Desse modo, procuro saber o que acontece com o vendedor que não atinge a meta (60 dias), a frequência de reuniões diretivas com a equipe (mensal) e se a equipe está fora da rotina de trabalho (happy hour, futebol, churrascos).
Como terceiro ponto de análise, temos as Atividades da equipe de vendas. O que o pessoal faz para trazer os resultados? Como são trabalhados os processos de atração e de retenção de clientes?
Incluindo se aí a prospecção, análise de oportunidades, desenvolvimento de soluções, apresentações de propostas, negociação, manutenção e expansão de contas.

Nesse ponto, medem-se os resultados por meio de relatórios de etapas comerciais (funis de vendas) e por intermédio de salas de controle comercial (UTI de vendas).

Eu busco avaliar os números da carteira de vendas de cada vendedor, analisando o potencial de negócios e a quantidade de clientes ativos, inativos, potenciais e perdidos no trimestre.

Resultados dos clientes são o quarto ponto de análise. De que modo às necessidades dos clientes são atendidas de forma concreta e objetiva? Como agregar valor às vendas?

As políticas de precificação, es comerciais e acultura de planos emergenciais (Plano B).

descontos e de benefícios comerciais devem ser percebidas como justas e adequadas ao processo de troca comercial.

Podem-se avaliar as margens de contribuição praticadas, os índices de retenção de clientes (Churn), as pesquisas de satisfação, reclamações informais do cliente e índices de refação, atrasos, devoluções e de retrabalhos.

Com base nesses itens, avalio a performance de vendas em relação ao potencial de compra do cliente (share of wallet) e o índice de RFVC (recência, freqüência, valor potencial e categoria/mix).

Como quinto componente, os Resultados da Companhia, os números devem ser avaliados a partir
das perspectivas de curto, médio e longo prazo (3 anos).

Recomenda-se acompanhar os níveis de participação de mercado (share of market) e os fatores críticos de sucesso adotados pela empresa. A partir da minha visão, preocupo-me em avaliar se as equipes têm superadoas metas nos trimestres anteriores, a ampliação da carteira de clientes e a participação da curva de Paretto nos clientes A (80/20).

B. Impulsionadores da produtividade
Impulsionadores são as decisões básicas tomadas pelos gerentes, que afetam diretamente os cinco componentes descritos anteriormente. Temos quatro vetores: Pesquisa, estratégia, interação com o cliente e sistemas de vendas.No vetor Pesquisa são avaliados os dados de comportamento de compra de cada segmento.Assim, procuro avaliar os critérios de cadastramento dos clientes, a prática de pesquisa (anual) e a frequência de limpeza dos bancos de dados dos clientes (6 meses).

Quanto ao segundo impulsionador, estratégia, deve-se avaliar os critérios sobre o tamanho, a estrutura da força de vendas e as políticas de atração e retenção de clientes.

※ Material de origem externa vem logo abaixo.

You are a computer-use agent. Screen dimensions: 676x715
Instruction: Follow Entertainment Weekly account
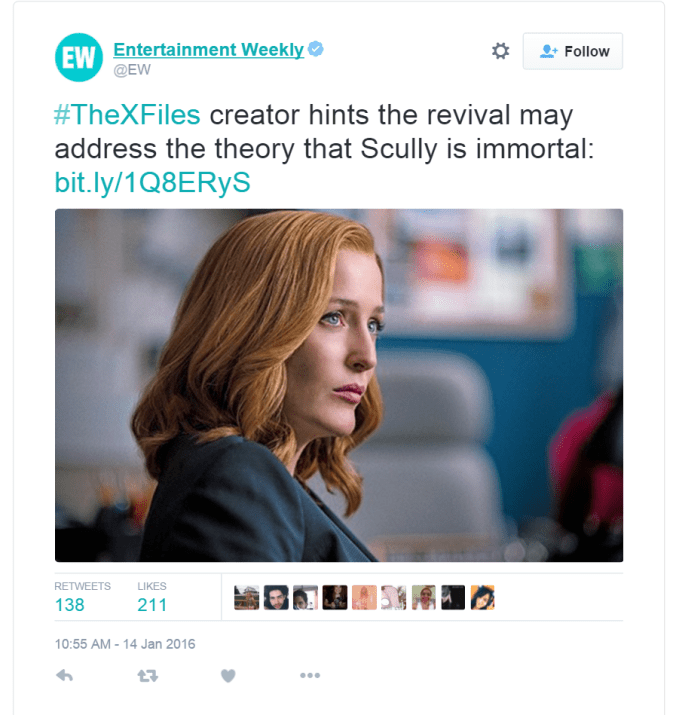[572, 51]
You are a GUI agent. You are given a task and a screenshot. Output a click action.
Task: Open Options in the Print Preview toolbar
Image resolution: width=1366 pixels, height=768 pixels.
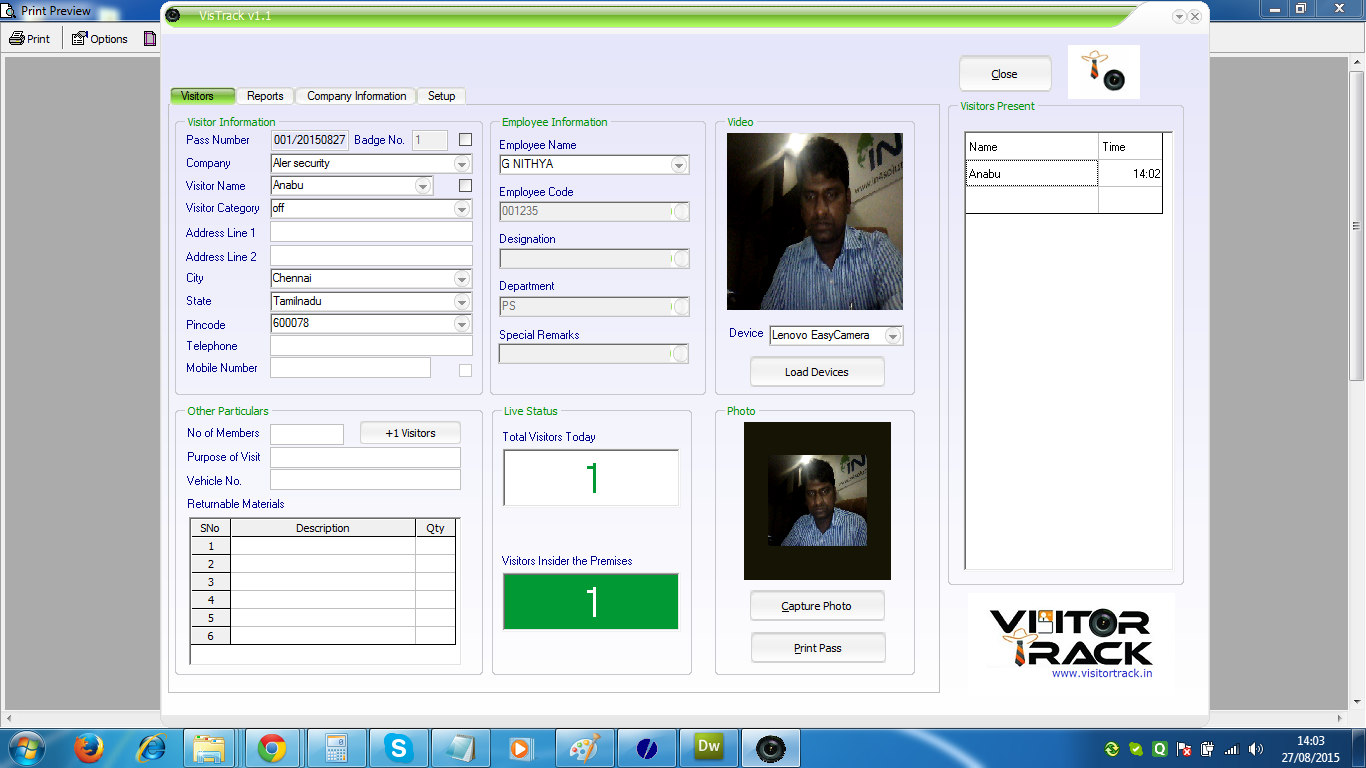coord(99,39)
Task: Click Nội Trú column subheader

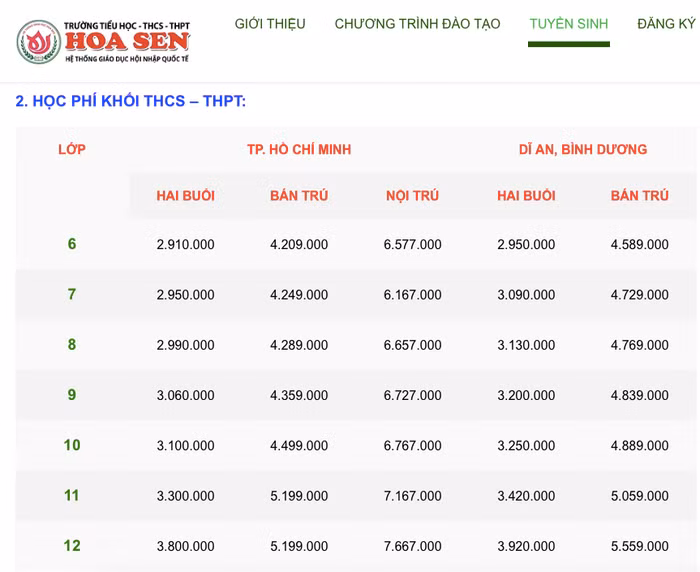Action: pyautogui.click(x=412, y=196)
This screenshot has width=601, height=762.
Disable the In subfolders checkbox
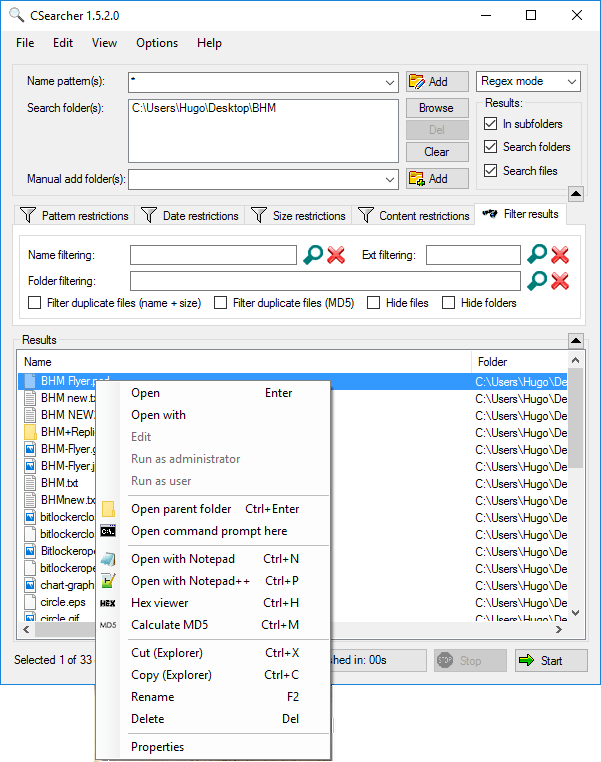[x=491, y=124]
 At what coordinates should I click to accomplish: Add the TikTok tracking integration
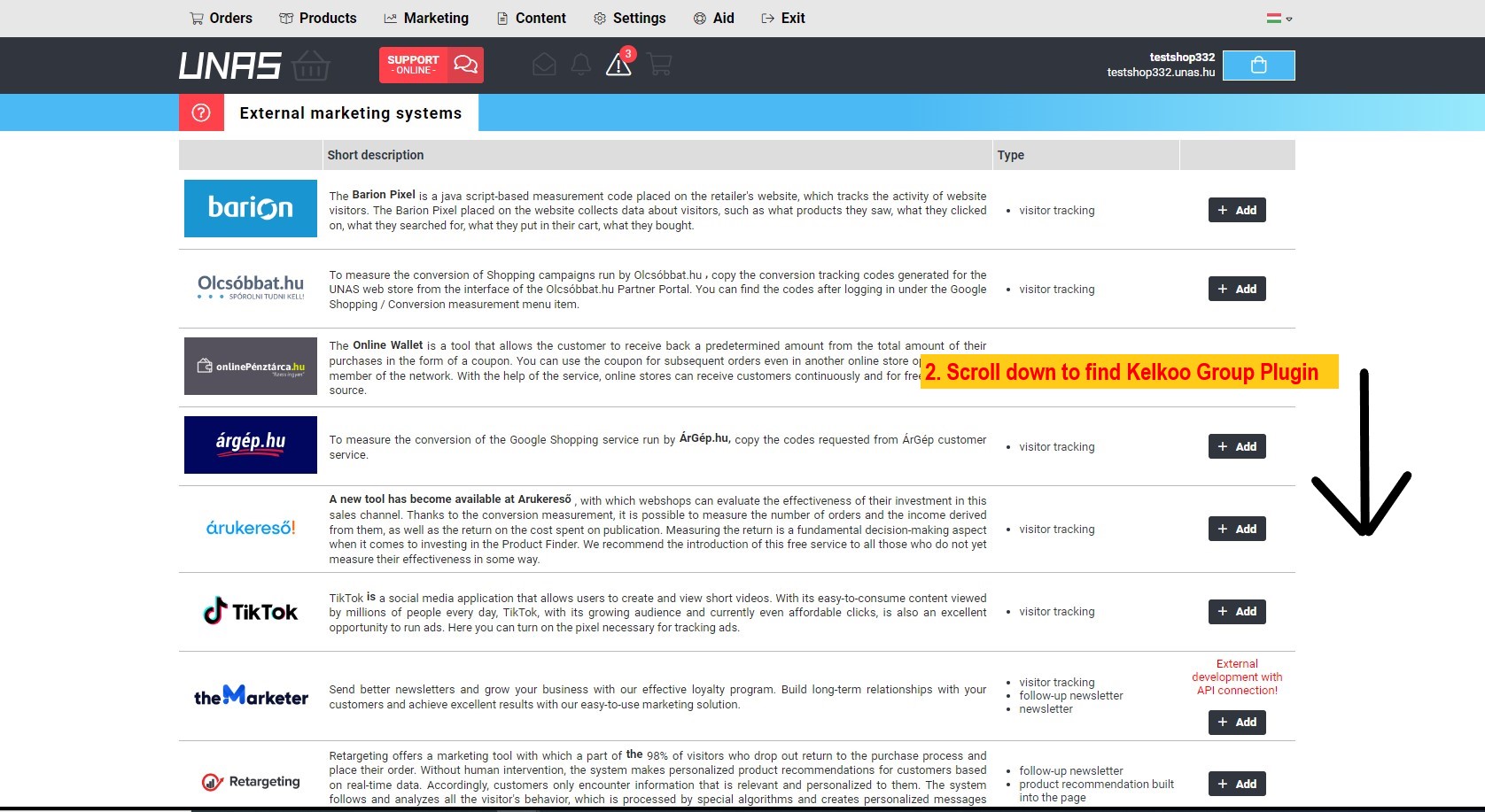pos(1236,611)
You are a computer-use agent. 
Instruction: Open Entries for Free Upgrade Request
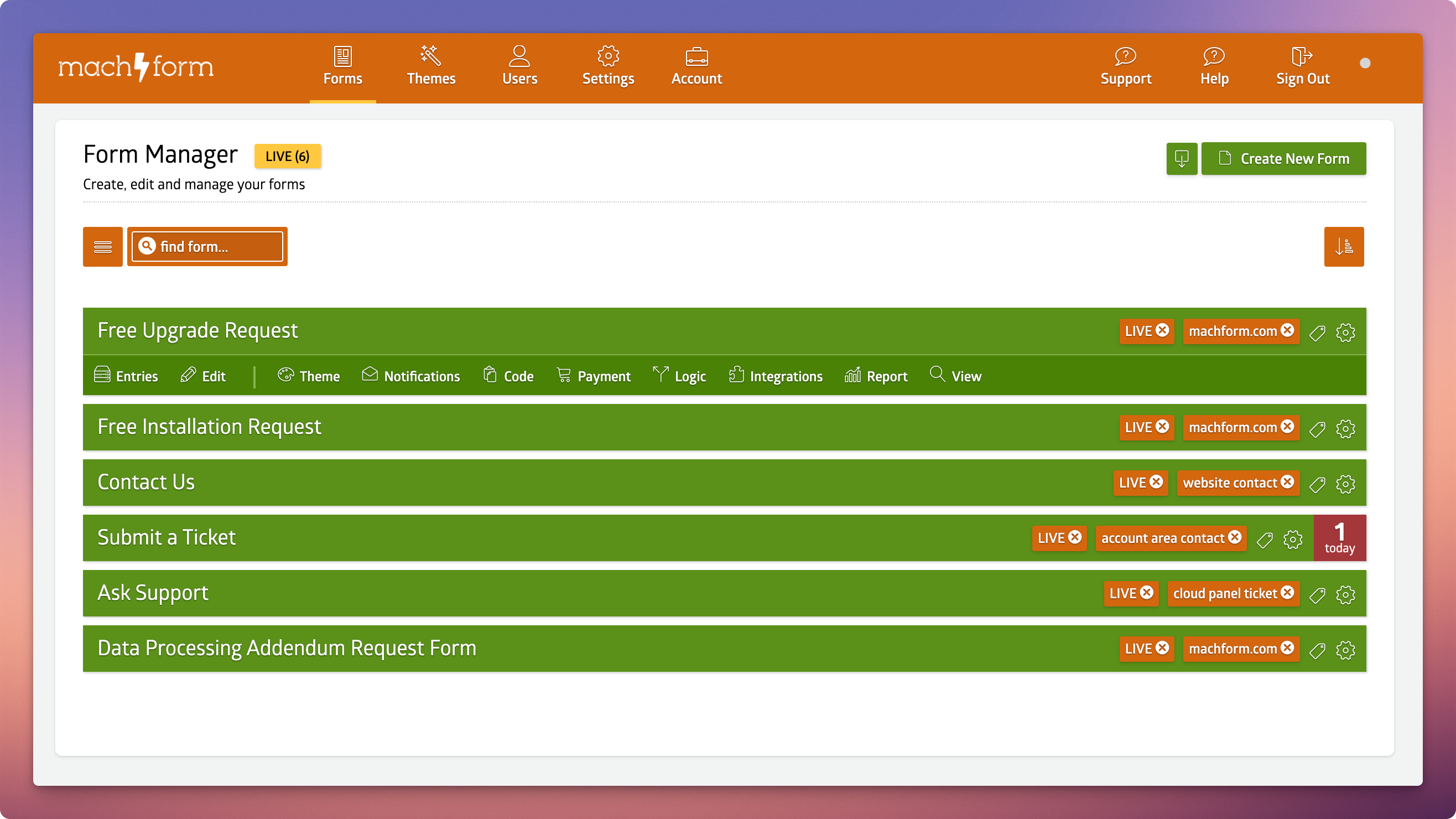[x=126, y=375]
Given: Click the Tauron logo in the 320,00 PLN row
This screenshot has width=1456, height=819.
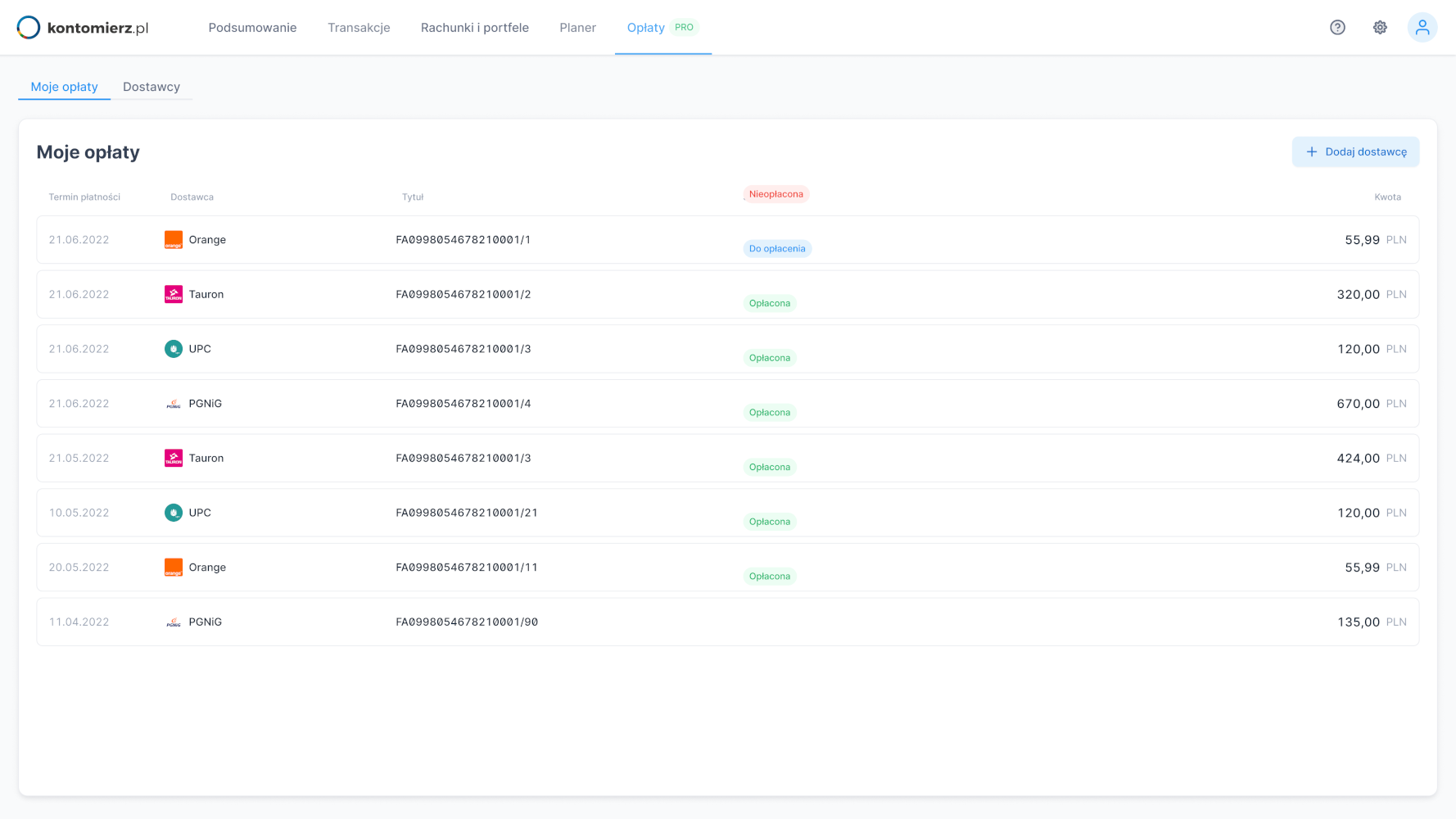Looking at the screenshot, I should tap(174, 295).
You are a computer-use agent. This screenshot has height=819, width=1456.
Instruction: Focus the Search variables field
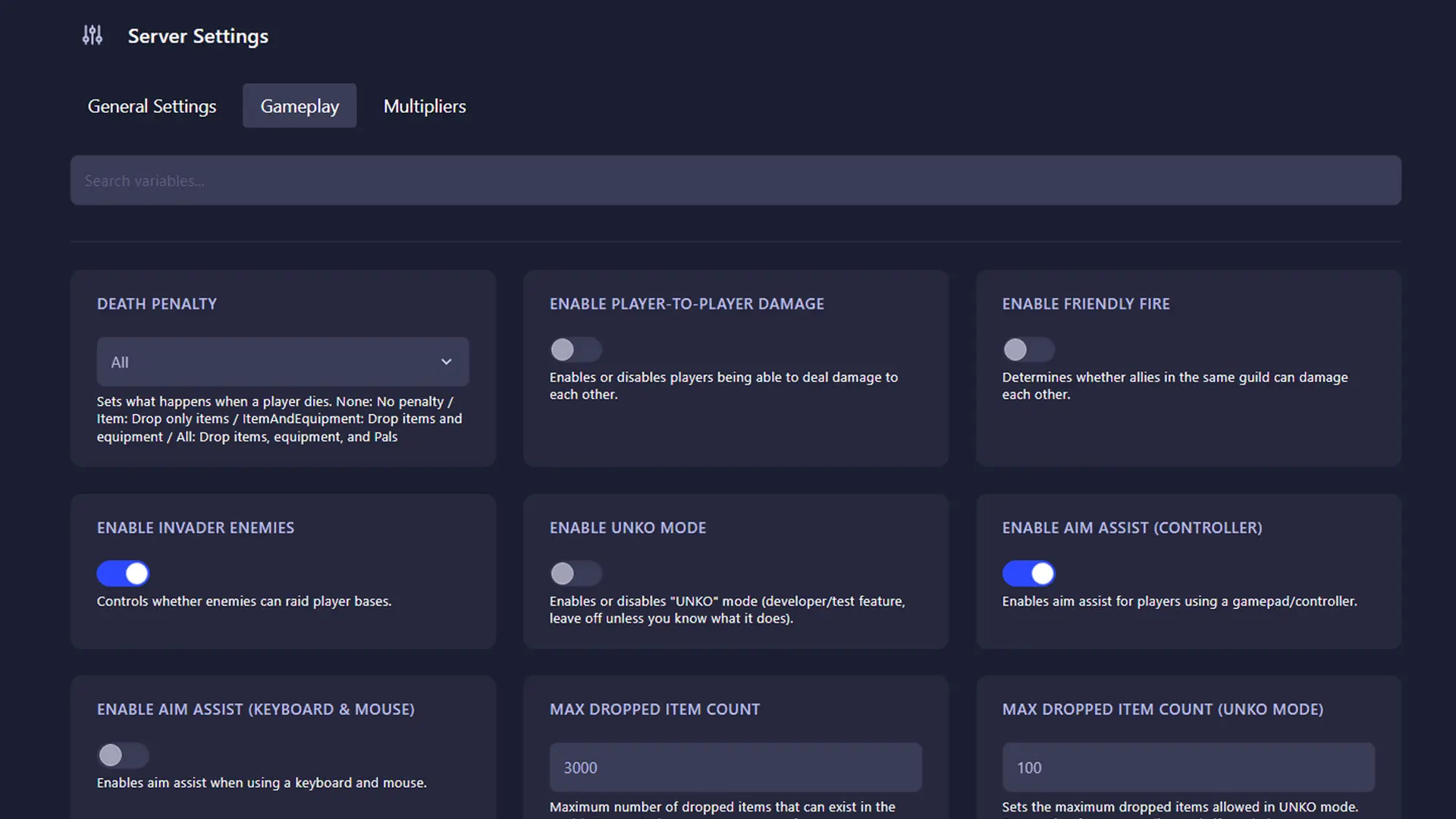pos(736,180)
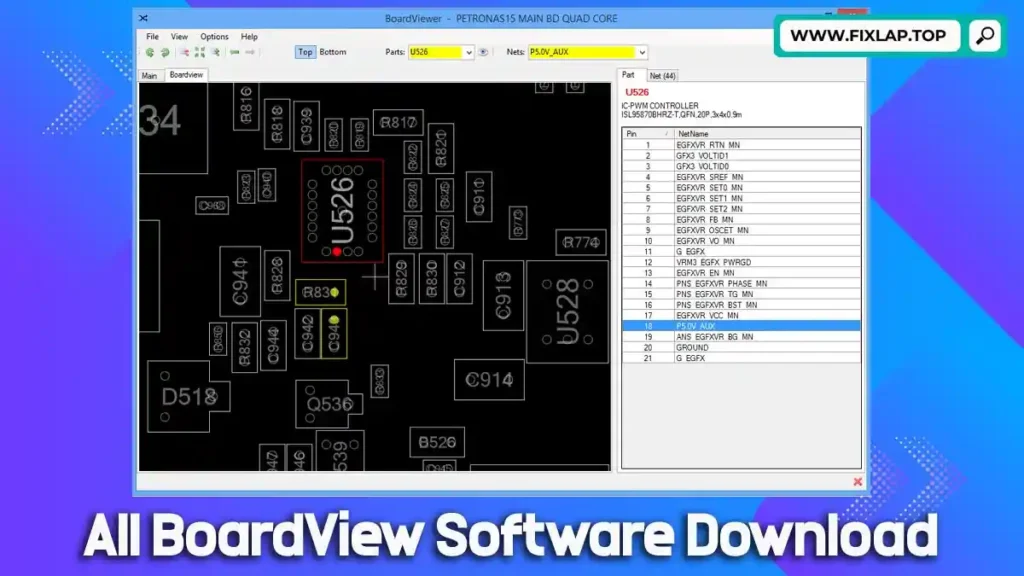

A partir disso, busco avaliar a existência de algum documento de conhecimento formal de toda equipe, a possível gestão à vista de indicadores.

No vetor Interação com o cliente, devem-se conhecer os procedimentos na seleção de quem deverá atender o cliente. Procura-se saber o tipo de preparação exigida e o nível de autonomia que será delegada.No meu caso, procuro avaliar o nível de informação compartilhada com as demais áreas da empresa, a criação de sistemas multidisciplinares de contas (KAM) e a geração de programas de relacionamento na conta, com equipes de apoio. No último vetor, Sistemas de vendas, são estabelecidos os critérios de alinhamento dos canais de vendas, territórios, programas de remuneração, ferramentas de trabalho e de parcerias estratégicas.

Partindo de minha experiência, avalio as metas e os fluxos comerciais (workflows), detalhando as etapas de pré-venda, venda e pós-venda.Além de detalhar atividades, prazos críticos, indicadores, responsabilidades e pontos críticos a serem revertidos (gargalos).

Como você pode ver não existe mágica. Basta um bom planejamento e muita vontade de acertar.